Text section
My dad was a devote Catholic and always said,"Jealousy is a sin" and "Like cancer",I relize this as a cousin to envy and greed but in the same strain.
I tell my two boys all the time to be happy for all.I agree
that "Envy" is more spiritual and I have seen people decide how to treat others by the others "Material Worth" and even scarier I have seen others snipe at others based on the others Title".

One finds alot of this in "Medicine" and the society would be better to relize petty "Titles" that make most little to NO more money are often the cause of much envy.
I worked in middle management most of my career ad then I ended it all giving back to students and took a 75% cut in pay!
I worked at the state level and with decisions that wold foever change the lives of many but no greater a job was to work with what most would refer to as "HOPELESS"!
The "Deadly Sins" are never talked about?

I suppose we all are under "Spiritual warfare' and need to pray for the humility we need to have a healthy Spiritual life.
I have a couple of brothers I love to watch: One gets an electric fence for the dog and a week later the other is installing the same.
One gets a new golf club and yup within a couple of weeks the other owns the twin!, and on and on.....
I must admit my wife and I find it amusing BUT it is much deeeper than this,a "Wanting of Material goods out of proportion to our real needs".

I grew up in the same little house these guys did and as nine were squeezed in I recall the only wish I had was to have space when I grew older (Big House) and I did,game over.

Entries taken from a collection
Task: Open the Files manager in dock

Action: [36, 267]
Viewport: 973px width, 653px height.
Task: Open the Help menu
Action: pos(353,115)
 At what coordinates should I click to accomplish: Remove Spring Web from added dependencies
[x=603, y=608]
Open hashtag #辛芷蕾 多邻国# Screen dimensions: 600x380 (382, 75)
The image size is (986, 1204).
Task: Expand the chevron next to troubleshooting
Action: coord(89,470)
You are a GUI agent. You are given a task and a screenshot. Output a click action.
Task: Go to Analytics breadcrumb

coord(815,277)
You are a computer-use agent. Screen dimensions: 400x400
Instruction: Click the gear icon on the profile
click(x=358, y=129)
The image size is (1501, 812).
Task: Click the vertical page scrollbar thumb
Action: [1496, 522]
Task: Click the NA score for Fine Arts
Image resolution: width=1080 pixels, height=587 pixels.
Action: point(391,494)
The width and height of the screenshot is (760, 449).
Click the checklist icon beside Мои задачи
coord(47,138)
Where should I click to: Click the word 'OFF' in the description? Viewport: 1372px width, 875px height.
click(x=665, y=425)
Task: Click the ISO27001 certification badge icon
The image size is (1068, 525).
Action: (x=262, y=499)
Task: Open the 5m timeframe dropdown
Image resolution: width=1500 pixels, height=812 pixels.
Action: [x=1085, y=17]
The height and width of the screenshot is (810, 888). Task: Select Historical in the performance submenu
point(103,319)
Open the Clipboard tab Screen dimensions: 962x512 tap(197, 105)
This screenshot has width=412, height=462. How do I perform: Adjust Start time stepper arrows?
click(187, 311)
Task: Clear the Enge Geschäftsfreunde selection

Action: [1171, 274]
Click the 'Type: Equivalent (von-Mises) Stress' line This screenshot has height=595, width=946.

Problem requirements
Rewrite the paragraph of the text on envy that begins "I suppose we all are under" as a short bulleted list that keeps its main facts.

Task response
- Everyone is under spiritual warfare and needs to pray for the humility a healthy spiritual life requires.
- The writer enjoys watching two brothers copy each other: one gets an electric fence for the dog, and a week later the other installs the same.
- When one gets a new golf club, the other owns its twin within a couple of weeks, and so on.
- The writer and the writer's wife find this amusing, but it runs deeper: a wanting of material goods out of proportion to real needs.